**Text excerpt:**
===============
The philosophy behind introduction of LPG into India was that this is a nonpolluting fuel, it is an excellent substitute for all other fossil fuels such as soft coal, firewood, etc., and it is cleaner than the kerosene used for cooking. Government as a matter of policy gave subsidised gas cylinders to people living in hill areas so that they would refrain from cutting down trees for fuel. LPG then became the symbol of the movement for saving our forests. By increasing the price of LPG by over seventy percent government is forcing people to revert to some of the fossil fuels they burnt in the past, thus jeopardising our forests, increasing pollution levels and making it virtually impossible for an urban household to afford even a minimum quantity of fuel for the purpose of cooking food. This is an atrocious decision of government and if a cost benefit analysis is done of the carbon foot print that would be enhanced as fossil fuels replace nonpolluting gas, the cost of forests chopped down for fuel wood and the health hazards that would follow the burning of fuels which emit smoke, one would probably find that the entire amount saved by reducing or eliminating subsidy is in fact totally negated by the costs mentioned above. Worst of all the totally precipitate increase in the cost of two absolute essential commodities will leave average India poorer than before, more unhealthy than before and less well fed than before.
===============
**Data:**
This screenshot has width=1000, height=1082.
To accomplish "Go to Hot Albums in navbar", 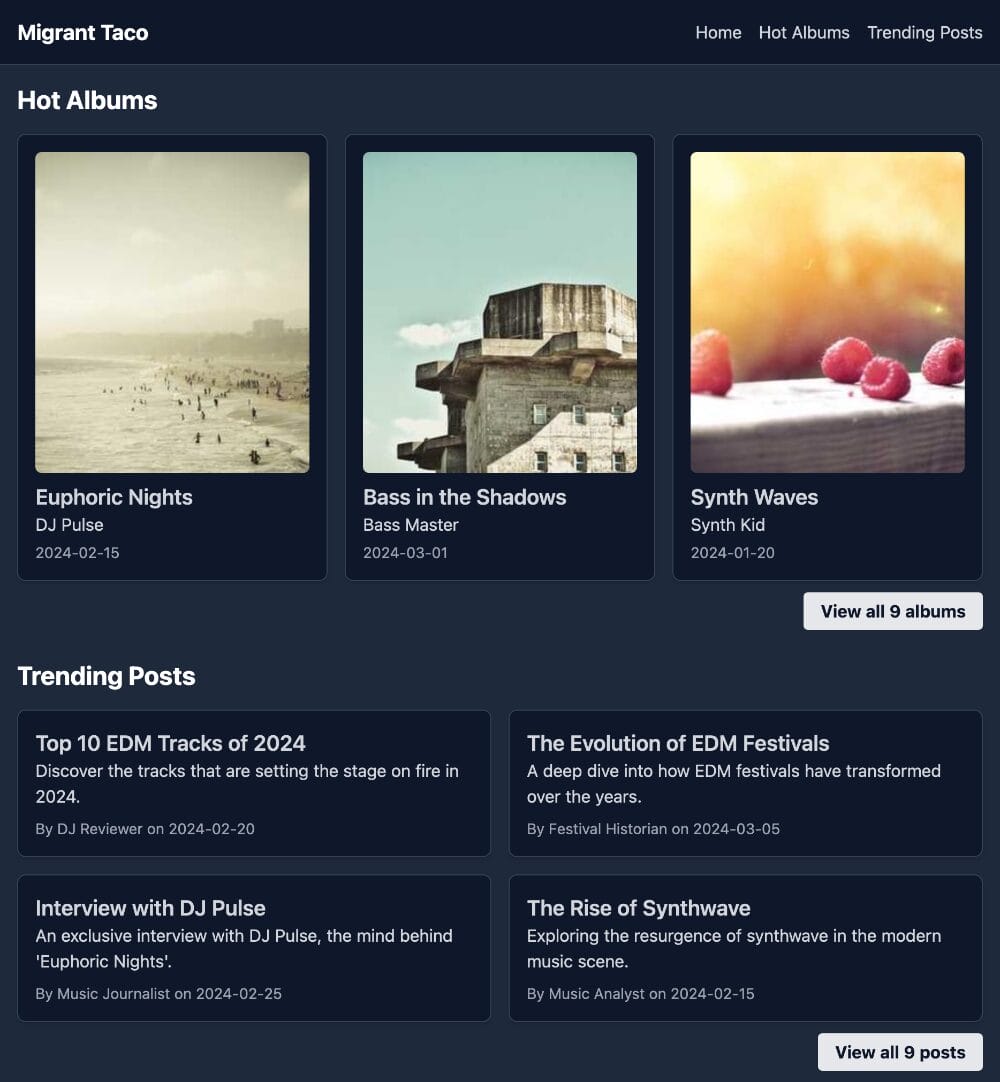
===============
**Assignment 1:** From the text on the LPG price increase, list the three effects that the sentence beginning "By increasing the price of LPG" says the increase will have.
**Assignment 2:** Write the next part of the text on the LPG price increase, starting right after its last sentence.

**Answer 1:**
- Jeopardising our forests
- Increasing pollution levels
- Making it virtually impossible for an urban household to afford even a minimum quantity of fuel for cooking food

**Answer 2:**
I cannot claim to be an economist though, I have studied the subject for seven years in Delhi University, Cambridge University and Princeton University. Therefore, I am not always able to understand the logic of the World Bank trained economists who now seem to dominate the corridors of power in Delhi. The argument advanced is that subsidies have increased the fiscal deficit and imbalanced the budget, which prevents government from making investment in the future of this country and, therefore, if we eliminate subsidies there would be more money with government for useful work, investor confidence would strengthen and employment opportunities for the poor would flood the market. The question is, how? The National Rural Employment Guarantee Scheme costs the exchequer something like Rs. 65,000 cores per year and it is estimated that leakages in the scheme drain away approximately seventy percent of the funds. That amounts to Rs. 45,500 cores per year. If leakages are plugged either the programme could be made seventy percent larger or approximately Rs. 45,000 crores would be available to the public exchequer for more development work or for maintenance of existing levels of subsidy. Blocking a leakage is more difficult than abolishing the subsidy and, therefore, in this nation of lotus eaters, of whom the largest number are in government, our rulers have taken the easy way out and opted for abolition of subsidies. In the process they have imposed an almost unbearable burden not only on the poor but even on the middle class. What sort of economics is this? Connected to this whole line of thinking is the opening up of our markets to Foreign Direct Investment (FDI). This paper is already quite long and I shall leave the question of FDI in retail trade and in civil aviation for discussion on another day. However, the stand taken on subsidies and on FDI are both negative and representative of a mindset which is so utterly divorced from the ground realities of India that one wonders how we tolerate such absolute arrant nonsense.